I like to know where my food comes from. I read farm-themed books to my three-year-old son and think to myself, hardly any farms work like this anymore. They can’t even if they wanted to, as agriculture is big business these days, and it doesn’t pay to be a small farm. Every so often I dream about going all urban homestead. But then I remember I can’t keep most houseplants alive. Where to find local food if you’re not growing it yourself?
Local Food for Urban Vancouverites
There are solutions for those of us living deep in the city with a desire for responsibly grown vegetables and sustainably raised meat – community supported agriculture (CSA) programs. However, I was intrigued when I came across a stall in my local farmers’ market last autumn selling fish caught by a community supported fishery (CSF). This was definitely a CSA for the west coast, offering uniquely local food. We joined early the next year.
The Strobel family runs the Skipper Otto CSF, named after their original fisherman. “We had been members of CSAs for years,” says Sonia Strobel, Otto’s daughter-in-law. “I thought to myself – hey, we could do this with fish!”
Sharing the Risks … and the Rewards
Fishing for a living, like growing food on a farm, involves a great amount of risk and a large outlay of resources in the lean part of the year. “With the CSF, we’re essentially pre-selling our catch,” explains Sonia. “There are costs associated with the boat, the license, the fuel and equipment, all at the beginning of the season. You used to have just hope you would recoup the cost with your catch.”
Four years ago, Skipper Otto started out with the one fishing boat and 200 members. Once word got out about what they were doing, both fisherfolk and fish-buyers wanted in on the local food program. Now there are four boats that sell their fish to the CSF, and 500 members. They even have the Vancouver Aquarium Oceanwise designation, an important stamp of approval for sustainable fish. This is local food that you can truly feel good about eating – and feeding to your kids as well.
How the Program Works
Members pay $250 at the start of the year, and receive that dollar value in fish – where the variability comes in is what kind of fish you get. Sockeye, chum and pink salmon, and halibut, have all been available fresh this past season, as well as smoked, canned and candied salmon. Fresh fish pick-ups are generally at the False Creek Fisherman’s Wharf by Granville Island, but you can pick up your shares in frozen fillets or the smoked and canned products, from various farmers’ markets around the city.

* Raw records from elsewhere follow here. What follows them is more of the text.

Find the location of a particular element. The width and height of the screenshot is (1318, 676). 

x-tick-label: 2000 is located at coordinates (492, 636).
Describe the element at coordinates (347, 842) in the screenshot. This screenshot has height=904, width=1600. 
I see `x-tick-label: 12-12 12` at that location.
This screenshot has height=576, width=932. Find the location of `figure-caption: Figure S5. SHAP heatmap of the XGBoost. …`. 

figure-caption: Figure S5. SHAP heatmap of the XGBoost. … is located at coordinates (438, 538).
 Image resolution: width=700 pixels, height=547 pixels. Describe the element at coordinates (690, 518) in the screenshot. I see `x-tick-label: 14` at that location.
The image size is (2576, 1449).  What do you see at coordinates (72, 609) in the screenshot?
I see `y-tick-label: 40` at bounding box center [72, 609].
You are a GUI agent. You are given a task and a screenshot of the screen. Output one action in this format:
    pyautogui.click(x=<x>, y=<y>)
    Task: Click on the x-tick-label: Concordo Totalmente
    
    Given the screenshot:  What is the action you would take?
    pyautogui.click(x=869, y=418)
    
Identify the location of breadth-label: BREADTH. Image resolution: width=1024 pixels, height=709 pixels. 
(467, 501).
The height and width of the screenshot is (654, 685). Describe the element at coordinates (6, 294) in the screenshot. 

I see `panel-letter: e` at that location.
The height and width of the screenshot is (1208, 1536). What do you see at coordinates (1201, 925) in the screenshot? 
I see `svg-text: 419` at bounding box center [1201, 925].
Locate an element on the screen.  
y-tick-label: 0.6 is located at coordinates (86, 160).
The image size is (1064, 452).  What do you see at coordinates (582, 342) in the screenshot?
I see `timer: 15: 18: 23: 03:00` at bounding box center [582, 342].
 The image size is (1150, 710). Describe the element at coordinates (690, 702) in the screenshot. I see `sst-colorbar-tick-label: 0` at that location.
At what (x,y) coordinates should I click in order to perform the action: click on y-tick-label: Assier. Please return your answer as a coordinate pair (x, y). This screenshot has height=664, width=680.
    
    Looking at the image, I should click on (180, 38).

As members, we receive weekly emails with the details of where the fishing boats are, how the fishing is going, and when the pick-ups will be. We can see how much fish we’ve bought on their website at any point. One of our favourite parts of joining the CSF has been the get-togethers. At the start of the season, members come together for a Send-Off BBQ, and again at the end for welcoming the fishermen home. My son was thrilled to get a chance to clamber about on one of the fishing boats, and I watched carefully as a professional fish filleter gave us a demonstration.
I love knowing where our fish comes from, and meeting some of the people that catch it. It’s local food with a Vancouver flair.